I closed my eyes. I felt her. And she felt me.
And, for a little while, we could pretend this was all we needed.
TWELVE
ELSEWHERE
I remember the first time I met him. Back then, it had seemed like a dream as well.
Like it did now.
I was small. And wanting to be smaller, I huddled in a corner and curled myself tight, pulling tiny knees up to my chest and cradling them in tiny hands. When I still wasn’t small enough, I buried my head and shut my eyes. Somehow, I thought, if I became small enough, no one would notice me. They’d look at me and think I was some misplaced thing that had no real reason to be here, in this great hall.
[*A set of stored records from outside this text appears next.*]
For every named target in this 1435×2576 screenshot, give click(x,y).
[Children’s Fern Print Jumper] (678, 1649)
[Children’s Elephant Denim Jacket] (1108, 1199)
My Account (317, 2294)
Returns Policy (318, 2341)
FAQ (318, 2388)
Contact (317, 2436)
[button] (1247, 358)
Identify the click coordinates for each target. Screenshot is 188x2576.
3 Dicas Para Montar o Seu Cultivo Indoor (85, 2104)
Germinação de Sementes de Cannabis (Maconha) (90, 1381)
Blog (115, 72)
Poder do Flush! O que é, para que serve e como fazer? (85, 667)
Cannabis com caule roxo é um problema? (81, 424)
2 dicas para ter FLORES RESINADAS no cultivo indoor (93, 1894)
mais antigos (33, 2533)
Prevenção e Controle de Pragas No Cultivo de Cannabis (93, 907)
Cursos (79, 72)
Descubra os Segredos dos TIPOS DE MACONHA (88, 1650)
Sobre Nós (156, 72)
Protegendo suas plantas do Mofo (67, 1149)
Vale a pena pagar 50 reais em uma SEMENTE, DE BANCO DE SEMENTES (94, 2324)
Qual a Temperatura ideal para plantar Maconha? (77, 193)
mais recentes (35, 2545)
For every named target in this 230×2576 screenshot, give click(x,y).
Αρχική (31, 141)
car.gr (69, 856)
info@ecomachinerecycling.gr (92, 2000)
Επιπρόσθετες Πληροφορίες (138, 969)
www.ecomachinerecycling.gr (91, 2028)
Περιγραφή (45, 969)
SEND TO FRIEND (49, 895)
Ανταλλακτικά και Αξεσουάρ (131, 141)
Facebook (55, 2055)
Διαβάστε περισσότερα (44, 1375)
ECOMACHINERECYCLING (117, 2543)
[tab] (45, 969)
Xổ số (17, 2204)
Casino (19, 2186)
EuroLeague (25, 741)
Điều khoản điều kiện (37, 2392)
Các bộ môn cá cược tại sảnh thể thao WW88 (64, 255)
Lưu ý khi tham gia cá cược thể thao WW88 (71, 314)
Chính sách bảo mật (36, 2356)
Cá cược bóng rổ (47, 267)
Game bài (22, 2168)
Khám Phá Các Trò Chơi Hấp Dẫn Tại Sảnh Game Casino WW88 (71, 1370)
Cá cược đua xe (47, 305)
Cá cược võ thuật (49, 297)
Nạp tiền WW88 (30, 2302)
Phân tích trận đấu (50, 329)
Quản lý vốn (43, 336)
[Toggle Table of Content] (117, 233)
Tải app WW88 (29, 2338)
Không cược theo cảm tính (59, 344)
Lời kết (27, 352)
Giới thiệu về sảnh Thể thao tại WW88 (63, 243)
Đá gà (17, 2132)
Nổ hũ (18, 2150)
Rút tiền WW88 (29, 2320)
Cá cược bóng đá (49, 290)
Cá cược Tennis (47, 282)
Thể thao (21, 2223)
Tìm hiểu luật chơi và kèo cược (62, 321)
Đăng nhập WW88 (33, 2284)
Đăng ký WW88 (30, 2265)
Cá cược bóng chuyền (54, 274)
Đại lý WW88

And then they’d let me go home.
So I shut my eyes. And I willed myself to be smaller. And I waited until what felt like an eternity had passed. And I opened my eyes.
And I was still there. In that big, empty hall full of empty beds that weren’t mine and brimming with people I didn’t know. They called it a barracks. I didn’t know what that word meant, but it wasn’t home. And no one was coming to take me there. And I started to cry.
I don’t know how small I was. I couldn’t remember the last time I cried. Nor do I know how long or how loud I cried. I didn’t know anything until I felt someone’s hands around my shoulders.
I don’t remember the man, though I’d seen him in my dreams. I don’t remember whether he was tall or short or fat or thin. But I remember his eyes. They were wide and white and full of fear. And his mouth fumbled with words I could barely understand.
“Don’t cry,” he hissed. “Don’t cry, don’t cry. You can’t cry. If you cry, they’ll think it’s my fault. They’ll think it’s—”
To be honest, I don’t remember the rest of what he said. I don’t remember much else.